Who Will Report the News? Looks like BH Media… For a While

Image source: Wason Center for Public Policy

Image source: Wason Center for Public Policy

by James A. Bacon

BH Media, a  71-paper newspaper chain, has expanded its reach in Virginia by purchasing the Fredericksburg Free Lance-Star. The acquisition expands the number of print-internet media properties in Virginia from 32 to 33.

The company, owned by Warren Buffet’s Berkshire Hathaway, established a presence in Virginia when it acquired Media General’s newspaper portfolio, including the flagship Richmond Times-Dispatch as well as newspapers in Charlottesville, Lynchburg, Danville, Bristol and a slew of smaller communities. Since then, among more notable acquisitions, the company has picked up the Roanoke Times, the Martinsville Bulletin and now the Free Lance-Star.

The acquisitions are a sign of weakness, not strength, in the newspaper business. By the economic logic of the pre-Internet world, The Free Lance-Star should be prospering — it owns the market in the fastest-growing metropolitan region of Virginia. But digital media have eviscerated newspaper revenues everywhere. The family-owned company filed for bankruptcy in 2014 and was purchased by the New York investment firm that re-sold it last week to BH Media.

Newspapers serve a shrinking audience — mostly an older demographic that never made the switch from print to digital. And its advertising base has been hollowed out the Internet. Classified ads, once the most profitable revenue source of every newspaper, has moved overwhelmingly to an online format.

Consolidation slows the seemingly inevitable demise of newspapers by spreading overhead costs such as finance, administration, human resources and IT over more enterprises. Consolidation also allows newspapers to make more efficient use of expensive, high-capacity printing presses, which represent the industry’s largest capital expense. Newspapers also can pool editorial resources.

What should most concern the public is what the slow strangulation of Virginia’s newspaper industry means to the quality and scope of news coverage in the Old Dominion. Society is more complex than it has ever been. The intertwining of government and business is more pronounced. We have greater need than ever of a vibrant Fourth Estate capable of explaining news to the public, monitoring the political class and keeping the big boys honest. In the print industry’s heyday, newspapers fielded teams of reporters to conduct in-depth investigation and producing lengthy exposes. Only a handful of people read the lengthy treatises that resulted (I wrote a few myself), but the visibility was searing. Newspapers changed society.

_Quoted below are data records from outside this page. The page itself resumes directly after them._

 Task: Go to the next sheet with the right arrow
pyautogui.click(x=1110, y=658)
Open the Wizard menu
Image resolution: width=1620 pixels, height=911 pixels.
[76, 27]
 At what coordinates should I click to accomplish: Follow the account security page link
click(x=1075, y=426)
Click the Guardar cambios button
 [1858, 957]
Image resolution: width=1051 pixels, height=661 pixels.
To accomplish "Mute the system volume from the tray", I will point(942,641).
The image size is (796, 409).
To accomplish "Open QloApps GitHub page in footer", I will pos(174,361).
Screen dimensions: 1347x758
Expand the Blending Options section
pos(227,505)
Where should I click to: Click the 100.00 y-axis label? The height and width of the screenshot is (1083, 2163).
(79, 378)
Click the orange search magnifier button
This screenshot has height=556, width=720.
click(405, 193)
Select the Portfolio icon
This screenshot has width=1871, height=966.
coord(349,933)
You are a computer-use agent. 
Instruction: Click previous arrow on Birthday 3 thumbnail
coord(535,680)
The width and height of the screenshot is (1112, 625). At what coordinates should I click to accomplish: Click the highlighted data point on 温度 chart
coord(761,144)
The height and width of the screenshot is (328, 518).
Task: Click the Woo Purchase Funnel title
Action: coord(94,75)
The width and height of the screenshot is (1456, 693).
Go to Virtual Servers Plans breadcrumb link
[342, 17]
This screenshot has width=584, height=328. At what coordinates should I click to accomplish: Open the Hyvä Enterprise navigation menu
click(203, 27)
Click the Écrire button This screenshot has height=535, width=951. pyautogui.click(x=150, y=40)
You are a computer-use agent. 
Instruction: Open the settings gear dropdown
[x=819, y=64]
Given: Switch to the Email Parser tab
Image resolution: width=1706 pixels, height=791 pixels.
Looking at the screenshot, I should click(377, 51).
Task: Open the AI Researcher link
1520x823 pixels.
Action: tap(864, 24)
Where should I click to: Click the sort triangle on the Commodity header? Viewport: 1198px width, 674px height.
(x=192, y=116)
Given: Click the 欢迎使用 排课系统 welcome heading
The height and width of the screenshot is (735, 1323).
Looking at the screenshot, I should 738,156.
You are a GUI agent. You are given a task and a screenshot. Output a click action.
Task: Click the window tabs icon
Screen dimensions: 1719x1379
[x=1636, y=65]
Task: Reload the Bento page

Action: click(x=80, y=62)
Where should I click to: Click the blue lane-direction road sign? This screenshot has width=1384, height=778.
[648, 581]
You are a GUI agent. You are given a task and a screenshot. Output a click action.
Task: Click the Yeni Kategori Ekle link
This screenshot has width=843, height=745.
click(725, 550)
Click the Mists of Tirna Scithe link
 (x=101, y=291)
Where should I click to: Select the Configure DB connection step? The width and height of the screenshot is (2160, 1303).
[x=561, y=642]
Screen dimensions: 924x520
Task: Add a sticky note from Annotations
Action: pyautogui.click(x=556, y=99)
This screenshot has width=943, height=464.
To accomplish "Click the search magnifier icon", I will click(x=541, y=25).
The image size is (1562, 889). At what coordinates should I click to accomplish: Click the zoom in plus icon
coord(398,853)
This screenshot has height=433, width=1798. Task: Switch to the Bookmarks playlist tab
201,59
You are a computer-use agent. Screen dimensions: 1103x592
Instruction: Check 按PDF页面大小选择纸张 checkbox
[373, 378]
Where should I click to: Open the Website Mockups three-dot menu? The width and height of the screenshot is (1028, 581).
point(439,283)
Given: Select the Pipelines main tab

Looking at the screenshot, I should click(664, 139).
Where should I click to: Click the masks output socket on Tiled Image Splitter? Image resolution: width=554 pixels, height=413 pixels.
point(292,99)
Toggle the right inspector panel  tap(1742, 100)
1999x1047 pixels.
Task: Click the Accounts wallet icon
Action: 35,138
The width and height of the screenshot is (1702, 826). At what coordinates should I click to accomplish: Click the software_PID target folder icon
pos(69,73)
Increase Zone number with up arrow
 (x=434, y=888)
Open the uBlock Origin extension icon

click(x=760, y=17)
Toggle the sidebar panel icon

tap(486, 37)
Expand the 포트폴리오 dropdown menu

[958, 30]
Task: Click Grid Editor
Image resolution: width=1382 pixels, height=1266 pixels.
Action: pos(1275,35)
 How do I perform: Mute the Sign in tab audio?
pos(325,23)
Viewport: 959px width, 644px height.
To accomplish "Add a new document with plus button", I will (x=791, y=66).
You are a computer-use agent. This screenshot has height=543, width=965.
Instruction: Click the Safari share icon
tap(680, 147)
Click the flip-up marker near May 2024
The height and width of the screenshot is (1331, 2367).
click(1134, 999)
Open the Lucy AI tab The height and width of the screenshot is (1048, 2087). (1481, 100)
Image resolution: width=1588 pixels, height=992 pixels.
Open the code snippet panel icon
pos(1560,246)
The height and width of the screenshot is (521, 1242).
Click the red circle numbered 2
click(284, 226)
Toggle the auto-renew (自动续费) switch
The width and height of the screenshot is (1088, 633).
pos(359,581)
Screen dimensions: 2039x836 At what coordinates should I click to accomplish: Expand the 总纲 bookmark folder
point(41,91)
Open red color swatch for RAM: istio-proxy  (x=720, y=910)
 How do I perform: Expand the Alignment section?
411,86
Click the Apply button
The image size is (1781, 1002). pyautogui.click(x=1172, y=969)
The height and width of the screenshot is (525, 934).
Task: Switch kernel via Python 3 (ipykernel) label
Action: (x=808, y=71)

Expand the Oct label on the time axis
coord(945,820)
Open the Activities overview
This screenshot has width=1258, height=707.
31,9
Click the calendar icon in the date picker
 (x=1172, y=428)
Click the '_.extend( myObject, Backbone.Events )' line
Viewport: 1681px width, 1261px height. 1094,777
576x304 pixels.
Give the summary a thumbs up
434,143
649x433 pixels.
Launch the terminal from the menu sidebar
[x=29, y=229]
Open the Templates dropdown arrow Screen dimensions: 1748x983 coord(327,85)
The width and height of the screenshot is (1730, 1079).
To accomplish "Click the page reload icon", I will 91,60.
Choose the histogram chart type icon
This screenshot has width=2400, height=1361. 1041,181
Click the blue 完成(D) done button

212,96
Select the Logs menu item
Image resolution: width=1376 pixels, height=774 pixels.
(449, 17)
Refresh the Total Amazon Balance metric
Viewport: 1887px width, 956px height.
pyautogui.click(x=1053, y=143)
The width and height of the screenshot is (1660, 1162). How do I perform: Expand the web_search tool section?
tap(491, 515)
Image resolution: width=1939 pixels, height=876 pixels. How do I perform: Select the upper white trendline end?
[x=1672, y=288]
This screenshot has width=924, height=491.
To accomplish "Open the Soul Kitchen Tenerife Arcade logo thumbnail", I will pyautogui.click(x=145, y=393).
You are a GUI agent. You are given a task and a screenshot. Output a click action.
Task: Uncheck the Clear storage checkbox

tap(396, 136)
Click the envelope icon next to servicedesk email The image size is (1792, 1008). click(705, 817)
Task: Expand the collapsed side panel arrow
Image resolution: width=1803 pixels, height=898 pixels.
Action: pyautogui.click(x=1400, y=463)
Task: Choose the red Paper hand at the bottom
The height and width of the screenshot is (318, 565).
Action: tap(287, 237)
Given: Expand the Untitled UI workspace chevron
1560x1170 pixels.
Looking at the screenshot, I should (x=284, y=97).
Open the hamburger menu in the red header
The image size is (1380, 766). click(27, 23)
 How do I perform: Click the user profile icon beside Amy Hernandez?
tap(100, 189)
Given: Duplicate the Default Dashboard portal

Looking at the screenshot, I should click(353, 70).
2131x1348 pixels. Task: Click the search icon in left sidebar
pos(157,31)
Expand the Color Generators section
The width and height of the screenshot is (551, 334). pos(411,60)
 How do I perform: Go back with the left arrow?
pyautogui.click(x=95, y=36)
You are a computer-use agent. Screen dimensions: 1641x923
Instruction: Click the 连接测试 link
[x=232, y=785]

Journalism in a Facebook-Twitter world. Who will do journalism’s heavy lifting as newspapers’ economic base continues to erode? According to a recent Wason Center for Public Policy survey, Virginia’s Millennials rely upon Facebook as their number one news source. Facebook doesn’t create any content — readers do, and for the most part, they simply point to content elsewhere on the Internet created by others. While Facebook arguably provides a useful service of allowing readers to aggregate content for their network of friends, from a content-creation perspective, it is a parasite. A very efficient, blood-sucking parasite. Facebook may well capture more economic value from a reader clicking through to newspaper content than the newspaper itself does — and without the considerable cost of collecting, vetting and editing the news.

Millennials do watch national and local TV, but broadcast TV stations are hardly known for their in-depth reporting. Local newspapers rank near the bottom of media they consume. I can foresee a time, 20 or 30 years hence, when Virginia will become destitute of local-regional news beyond the coverage of events and the re-writing of press releases because the economics of the news industry will support nothing else.

We then can contemplate the irony of living in an era of incredibly advanced technology in greater ignorance of what is happening around us than any time since the 19th, or maybe the 18th, century.